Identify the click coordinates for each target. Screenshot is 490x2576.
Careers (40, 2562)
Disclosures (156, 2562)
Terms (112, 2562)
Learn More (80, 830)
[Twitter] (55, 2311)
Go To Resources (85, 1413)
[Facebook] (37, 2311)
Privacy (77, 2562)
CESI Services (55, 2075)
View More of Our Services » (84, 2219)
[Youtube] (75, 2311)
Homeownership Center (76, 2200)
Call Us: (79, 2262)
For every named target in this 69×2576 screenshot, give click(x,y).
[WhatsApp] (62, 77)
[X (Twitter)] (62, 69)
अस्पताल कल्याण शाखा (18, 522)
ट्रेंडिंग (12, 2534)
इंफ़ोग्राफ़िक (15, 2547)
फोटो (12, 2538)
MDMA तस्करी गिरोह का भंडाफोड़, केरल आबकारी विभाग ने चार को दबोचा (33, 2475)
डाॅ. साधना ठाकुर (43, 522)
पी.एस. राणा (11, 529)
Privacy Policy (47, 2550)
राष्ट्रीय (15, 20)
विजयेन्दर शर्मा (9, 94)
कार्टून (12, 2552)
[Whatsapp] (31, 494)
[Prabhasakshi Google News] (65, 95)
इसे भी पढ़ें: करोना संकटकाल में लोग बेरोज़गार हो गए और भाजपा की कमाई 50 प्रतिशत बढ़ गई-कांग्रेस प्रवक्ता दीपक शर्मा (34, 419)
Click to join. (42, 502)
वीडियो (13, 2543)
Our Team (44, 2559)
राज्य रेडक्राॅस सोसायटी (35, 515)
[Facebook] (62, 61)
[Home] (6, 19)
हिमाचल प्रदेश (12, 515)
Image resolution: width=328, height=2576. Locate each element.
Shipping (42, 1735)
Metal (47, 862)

_____

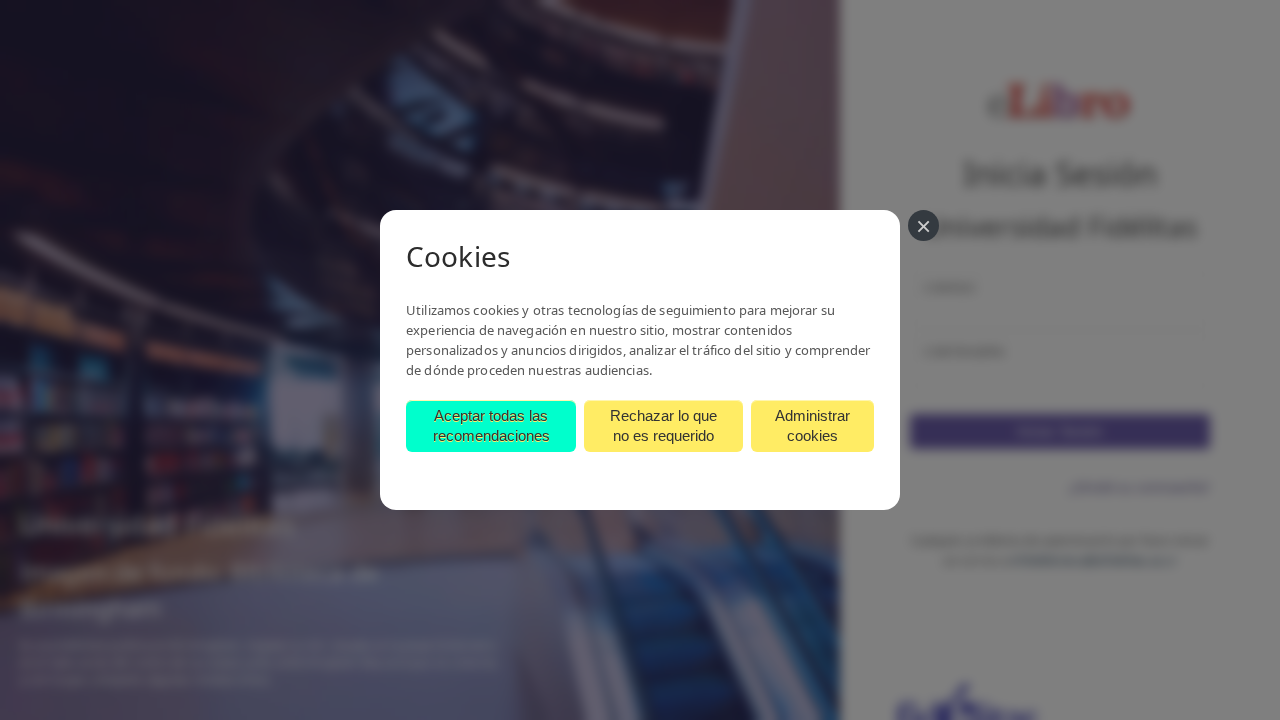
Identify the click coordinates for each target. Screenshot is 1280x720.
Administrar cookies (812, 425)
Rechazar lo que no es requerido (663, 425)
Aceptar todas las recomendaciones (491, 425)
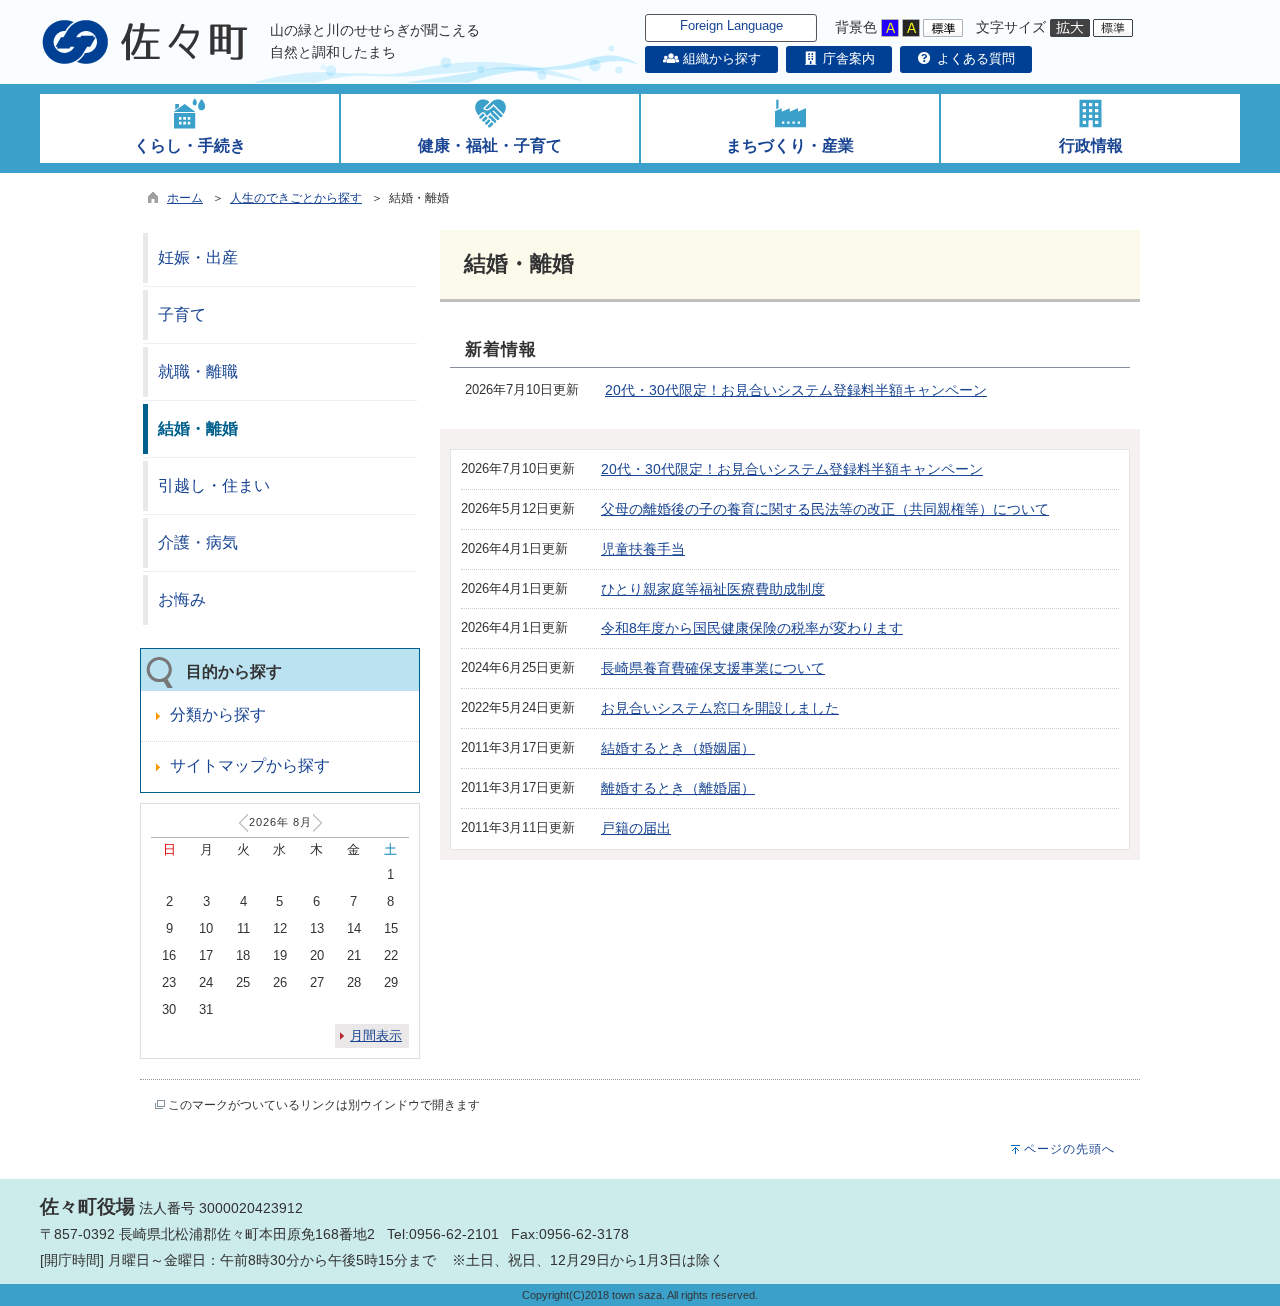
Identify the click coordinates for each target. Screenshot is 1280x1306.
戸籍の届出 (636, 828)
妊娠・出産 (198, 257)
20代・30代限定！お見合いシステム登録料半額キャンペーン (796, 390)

_____

The answer should consist only of the lines above from the one with "Aceptar todas las recomendaciones (491, 425)" through the one with "20代・30代限定！お見合いシステム登録料半額キャンペーン (796, 390)", repeated exactly, with no pictures among them.

EXERCISE OUTPUT:
Aceptar todas las recomendaciones (491, 425)
Identify the click coordinates for each target. Screenshot is 1280x1306.
戸籍の届出 (636, 828)
妊娠・出産 (198, 257)
20代・30代限定！お見合いシステム登録料半額キャンペーン (796, 390)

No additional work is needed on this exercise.